Guide: Example Datasets

Goals
This Guide introduces different example datasets for Neo4j and demonstrates how to import and explore them.
Prerequisites
You should be comfortable installing Neo4j (Desktop, Docker) or using an instance in the cloud (Aura, Sandbox).

Intermediate

Datasets

For getting started with using Neo4j it’s helpful to use example datasets relevant to your domain and use-cases. For each we want to provide a description, the graph model and some use-case queries.

Have fun, and provide us feedback for this page or create a GitHub issue in the linked repositories.

Built-In Examples

Neo4j Browser comes with two built-in examples, which you can create and explore using interactive slideshows.

The "Movies" example, is launched via the :play movie-graph command and contains a small graph of movies and people related to those movies as actors, directors, producers etc.

browser example guides movies

The "Northwind" example, is run via :play northwind-graph and contains an traditional retail-system with products, orders, customers, suppliers and employees. It walks you through the import of the data and incrementally complex queries using the available data.

browser example guides northwind

Neo4j Sandboxes

To explore a wide variety of datasets in an online setup without a local installation, you can use the Neo4j sandbox.

Each sandbox is available for at least 3 days after creation and can also be remotely accessed from applications using any Neo4j driver.

neo4j sandboxes

Except for the "blank" sandbox, all other sandboxes come prepopulated with the domain data and focus on use-case specific queries.

All Sandboxes provide access to Neo4j Browser, Neo4j Bloom, APOC, Graph Data Science, neosemantics (n10s) and a GraphQL integration.

Sandbox Dataset GitHub Repositories

The data, browser guide, code examples (JavaScript, Java, Python, Go, C#), Cypher queries, Bloom perspectives for each Sandbox are all available in GitHub repositories

The use-cases range from

Neo4j Dataset Demo server

Access Information

This server host a number of datasets with read-only access for public use. The username and password for that read-only user is the same as the datbase name.

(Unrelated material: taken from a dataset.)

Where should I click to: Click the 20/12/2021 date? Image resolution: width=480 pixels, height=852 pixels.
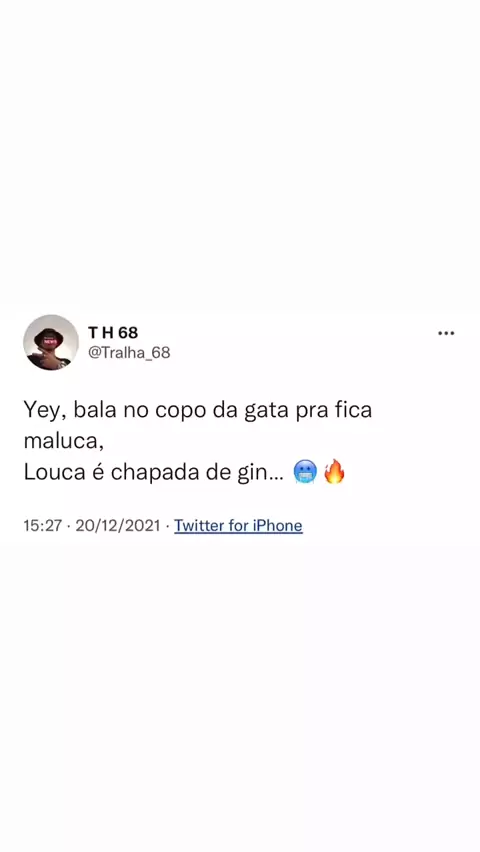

For instance for recommendations database the username is recommendations and password is recommendations too.

The server URL is: https://demo.neo4jlabs.com:7473

Hosted Databases

You can open any of these databases by just clicking on the link, just need to copy the username as the password too.

Feedback

If you have feedback for the demo server drop us a message on Discord or create a GitHub issue.

If you want to learn more about Neo4j, check out our developer site

Other Guide Examples

Other examples that you can quickly run within your own Neo4j Browser are:

  • :play got Game of Thrones Interactions

  • :play nasa NASA knowledge graph example

  • :play ukcompanies UK company registration, property ownership, political donations

  • :play stackoverflow Stack Overflow users, tags and Q&A data

  • :play recipes BBC Good Foods recipe data

  • :play listings Airbnb listings data

  • :play football_transfers Football (Soccer) transfer data

Even broader is the selection of graph examples that have been provided by Neo4j users.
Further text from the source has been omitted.